The Turbine Gas Temperature is a crucial parameter when it comes to maintaining the health and safety of the Boeing 737 engines. Engine components, particularly the turbine blades, are designed to withstand specific temperature limits.

Exceeding these temperature limits can lead to issues such as corrosion, erosion, material fatigue, and even catastrophic failures. The TGT is continuously monitored and controlled to ensure that the engine components operate within their design limits and maintain their structural integrity.

Furthermore, the TGT is closely monitored during various phases of flight, such as takeoff, climb, cruise, and descent. Monitoring TGT allows maintenance crews to detect any abnormal temperature variations that may indicate potential engine issues or malfunctioning components. Early detection of such anomalies helps prevent more significant problems and ensures the safety of the passengers and the aircraft.

How is Turbine Gas Temperature Monitored and Controlled?

Monitoring and controlling the Turbine Gas Temperature on the Boeing 737 aircraft is a sophisticated process that involves various sensors, instruments, and control mechanisms.

The TGT is typically monitored using thermocouples installed at strategic locations within the turbine engine assembly. These thermocouples measure the temperature of the gas flowing through the engine, providing real-time data to the aircraft’s Engine Indication and Crew Alerting System (EICAS).

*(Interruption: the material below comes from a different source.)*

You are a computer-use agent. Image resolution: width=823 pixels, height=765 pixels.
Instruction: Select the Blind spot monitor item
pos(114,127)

The EICAS displays the TGT values to the flight crew, allowing them to monitor the temperature and take appropriate actions if necessary. In the event of TGT exceeding the safe limits, the EICAS provides warnings and alerts to the crew, enabling them to take corrective measures or initiate engine shutdown procedures.

The TGT is controlled through the engine’s fuel management system. The fuel control unit regulates the fuel flow into the combustion chamber, thereby controlling the gas temperature. By adjusting the fuel flow rate, the TGT can be effectively managed and maintained within the acceptable range for safe and efficient engine operation.

The Boeing 737 aircraft also incorporates an Automatic Thrust Restoration (ATR) feature, which acts as an additional layer of safety. In the event of an engine flameout or sudden power loss, the ATR system automatically adjusts the fuel flow to restore thrust and ensure continued operation of the engine.


The Turbine Gas Temperature (TGT) is a critical parameter in the operation of the Boeing 737 aircraft. It significantly impacts the engine’s performance, efficiency, and overall safety. Maintaining the TGT within safe limits is crucial to prevent engine damage and ensure optimal thrust generation and fuel consumption.

Monitoring and controlling the TGT involves sophisticated sensors, instruments, and control mechanisms. The EICAS provides real-time TGT data to the flight crew, enabling them to take appropriate actions. The engine’s fuel management system and Automatic Thrust Restoration feature play integral roles in managing the TGT and ensuring the safe operation of the Boeing 737 aircraft.

The Turbine Gas Temperature remains a critical aspect of aviation, and continuous advancements in engine technology and monitoring systems contribute to safer and more efficient operations.